Five years of perma-crisis has sapped the optimism of many an economist, in Ireland and beyond. Some of these dismal scientists have prospered in one sense however, making a cottage industry out of doom and gloom. Some of the more thoughtful have offered some humility, realizing that the pre-crisis conventional wisdom was, at best, incomplete and, at worst, false.

For normal people, the age of austerity feels like it’s lasting an eternity. With unemployment still high and incomes stagnant, making ends meet is a constant struggle. Emigration is the path of choice for too many of our young people: enough people to fill Croke Park are leaving every year. The huge household and private sector debt burden means a large cohort of people can’t participate fully in our economy and in society. Unfortunately, none of this is going to change dramatically in the near term.

There is light at the end of the tunnel – and there is reason to believe that it isn’t the headlamp of an oncoming train. The recession is over. The economy is growing, however slowly. Employment is rising, however gradually. Ireland is back in the bond market, however tentatively. It is now almost within the grasp of government to make austerity history.

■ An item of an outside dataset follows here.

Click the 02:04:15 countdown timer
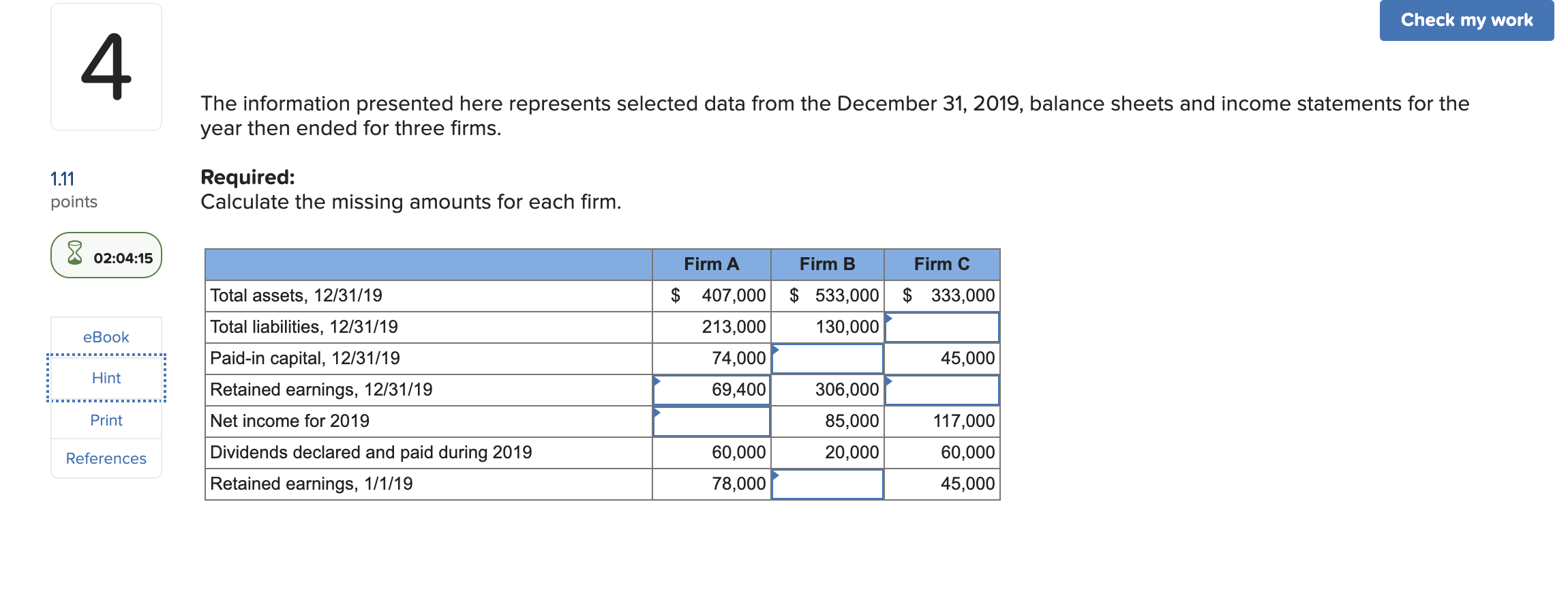 123,258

After seven straight hairshirt budgets since 2008, many have come to dread that day in December when the Minister for Finance piles on the pain. Everyone has taken a hit. Tax hikes and spending cuts have taken their toll. Austerity fatigue is pervasive. The debate on how quickly the deficit should be reduced and how the burden is shared is important, but is becoming increasingly academic… now that we are where we are. One may not agree with the premise of austerity, but it is an unfortunate fact of life given Ireland’s dependence on the ‘kindness of strangers’.

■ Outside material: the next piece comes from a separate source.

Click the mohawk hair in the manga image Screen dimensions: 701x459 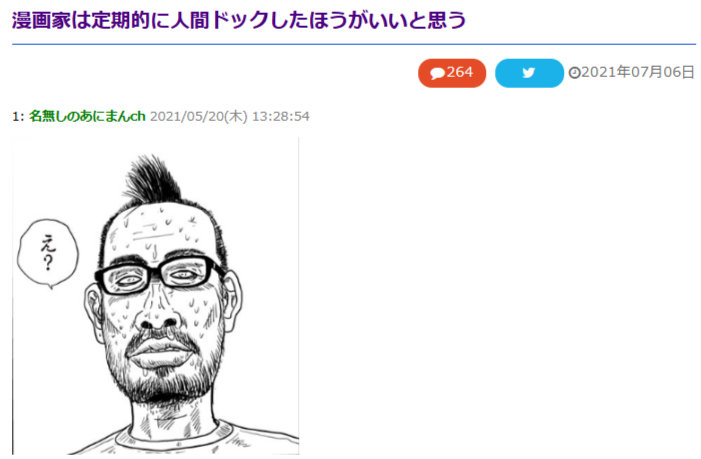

Doomsday is being brought forward to October this year. We can expect more of the same: public government wrangling and a grubby compromise that leaves nobody satisfied. The government has given commitments to the troika – who are paying many of our bills at the moment – to reduce the deficit by a further €3.1bn in 2014 and €2bn in 2015, or €5.1bn in total.

Two developments in early 2013 may have changed the arithmetic for the better, however. The Fiscal Advisory Council (FAC) has estimated that the combination of the promissory notes deal and the upwards revision in 2012 GDP has lessened the eventual austerity burden by €1.6bn, reducing the total required to get our deficit below 3% of GDP by 2015 from €5.1bn to €3.5bn. The full benefit of this €1.6bn relief should be passed on to citizens to bring a quicker end to austerity.

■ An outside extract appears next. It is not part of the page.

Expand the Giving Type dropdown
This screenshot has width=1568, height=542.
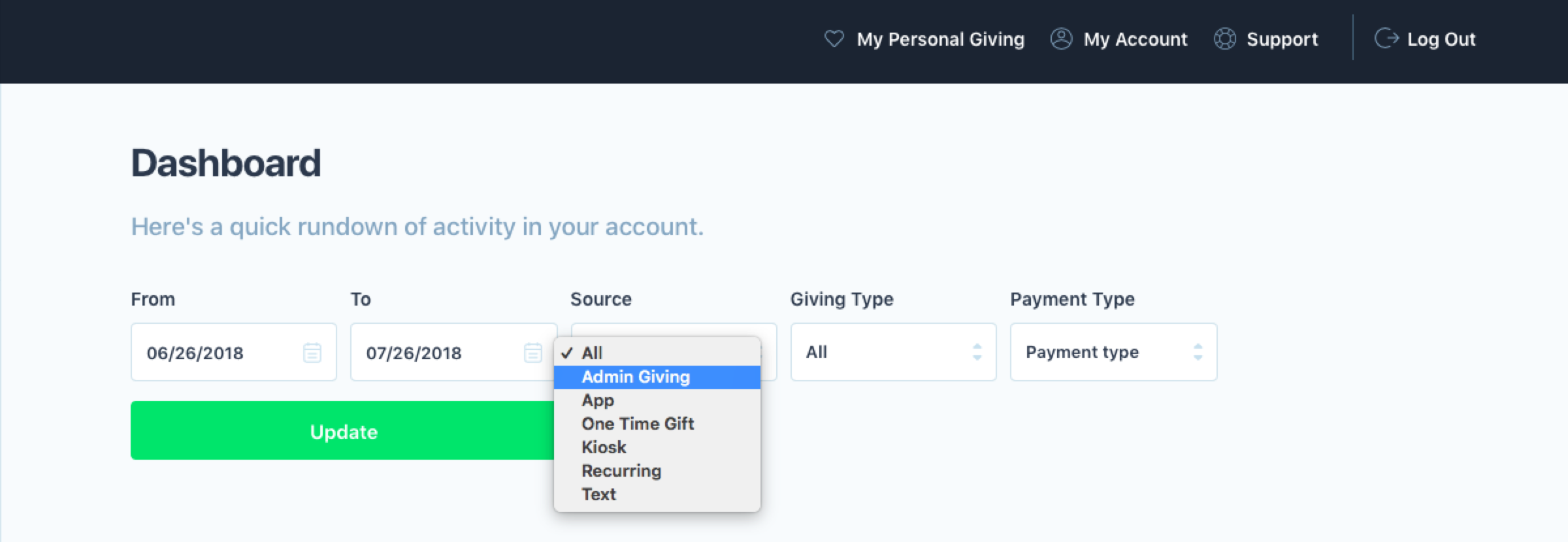893,352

There may now be an argument for pulling the plaster off quickly: if the government increased deficit reduction measures marginally in October’s budget from what is already planned, by €400m from €3.1bn to €3.5bn, Ireland would have met its budget target a year ahead of schedule. Austerity would be over. Of course, some of the measures would not kick in fully until 2015 – e.g. some tax changes and other pre-announced measures – but all the key decisions would have been taken.

In theory, economic growth could do the rest of the heavy lifting to bring the deficit below 3% of GDP by end-2015. If growth falls short, further austerity should be avoided, in line with the IMF’s own thinking on the matter. The economy should then be allowed the time it needs to heal.

For the price of marginally more austerity in 2014, we would see much stronger growth in 2015 with austerity then off the table. This isn’t an argument for more austerity, but for less and for getting it over with as quickly as possible. Most importantly, Irish firms and families would have a degree of certainty and could start to make plans for the future. Finally, we could change the record, having endured austerity on constant loop for seven years.

Provided the economy grows as predicted – and this is a very big if – we could look forward to not having to take out the calculator on budget day. We could concentrate on everything else in our economy and society that needs fixing. We could begin working towards the longer-term aims of free GP care for all and universal childcare.

Technically, the recession may be over… but it won’t feel like its over until the age of austerity is at an end, hastening the return of strong job growth and rising living standards. The sooner the better!